Going by the cabbie’s narrative, his passenger, noted journalist Chit Estella, was killed by a reckless bus driver last Friday dusk. As told to Chit’s husband, Prof. Roland Simbulan, they were southbound on the 16-lane Commonwealth Avenue, Quezon City. One need not be familiar with the place to picture what happened. The taxi was slowing down, signaling to veer from the second to the rightmost lane, into the UP Technohub driveway. Whoosh! — an over-speeding bus zipped on the right, tearing off the cab’s side-mirror. “Bakit (why)!” Chit exclaimed. A split second later — wham! — another bus rear-ended them, crushing the cab’s rear compartment and seat, killing Chit instantly. Bus driver and conductor fled, not bothering to check on the victims or surrendering to the police.

The buses evidently were racing each other — as often happens on that widest road in the Philippines. That’s in spite of the special 60-kph speed limit there for public utility vehicles. There’s a security camera on an electric post nearby, by which traffic aides monitor Commonwealth Avenue. They can check out the cabbie’s story. Surely they know too, as angry motorists and commuters reported to radio talk shows, that in the days after the fatal collision, buses were still gaily racing each other on what has come to be called Killer Highway.

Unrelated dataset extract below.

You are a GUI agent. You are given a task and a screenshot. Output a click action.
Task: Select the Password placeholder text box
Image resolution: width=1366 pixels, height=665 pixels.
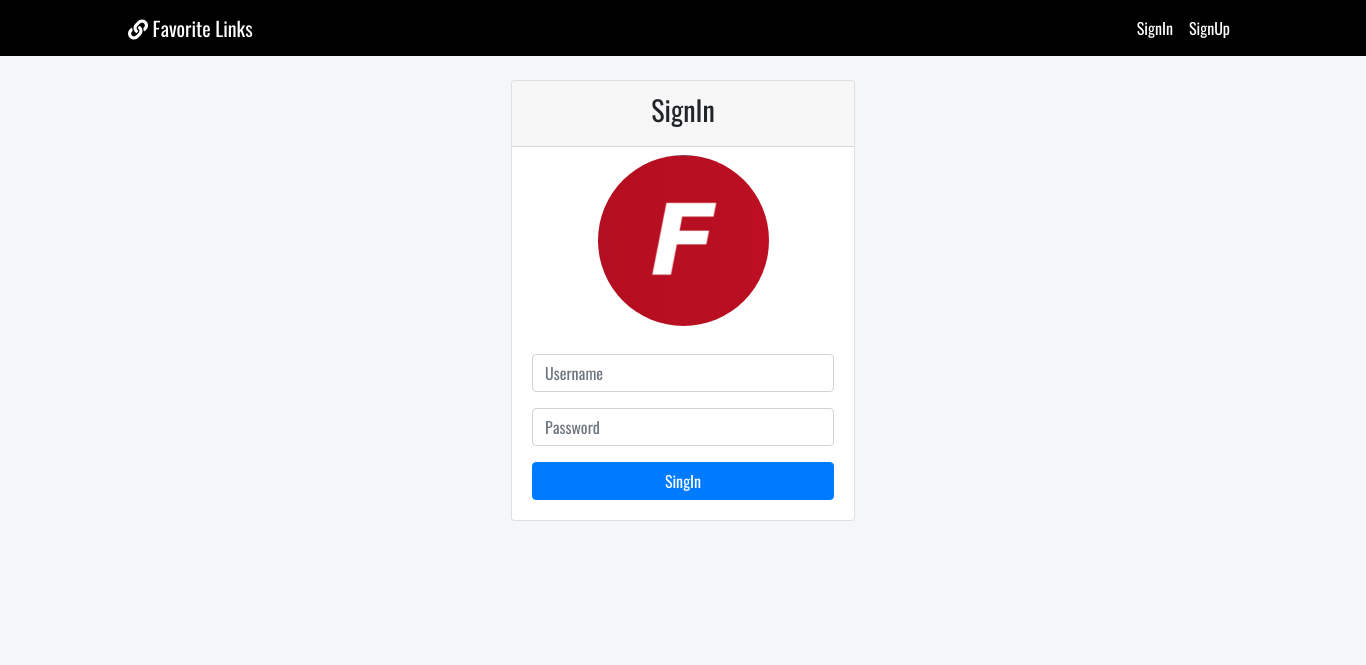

What ever happened to the road discipline drive of Metro Manila and land transport authorities? Did they not announce to educate bus drivers and penalize operators for frequent traffic infractions on major thoroughfares? Were they not supposed to devise a system to supplant the “boundary” (quota) that makes drivers contest each other in picking up passengers? A rider complained to DZMM radio hosts Ted Failon and Pinky Webb yesterday about the driver of one bus. The maniac had a slingshot and a bagful of stones, with which he hit other drivers who beat him to the passenger stops. At one point a dog happened to cross the street, and the driver purposely stepped on the accelerator to run over the poor animal. There are many of them out there. To such fiends do we ordinary folk entrust daily the lives of our commuting parents and children. Our officials don’t feel any urgency, as they sit in the comfort of air-conditioned SUVs, with lead and backup security vans shielding them.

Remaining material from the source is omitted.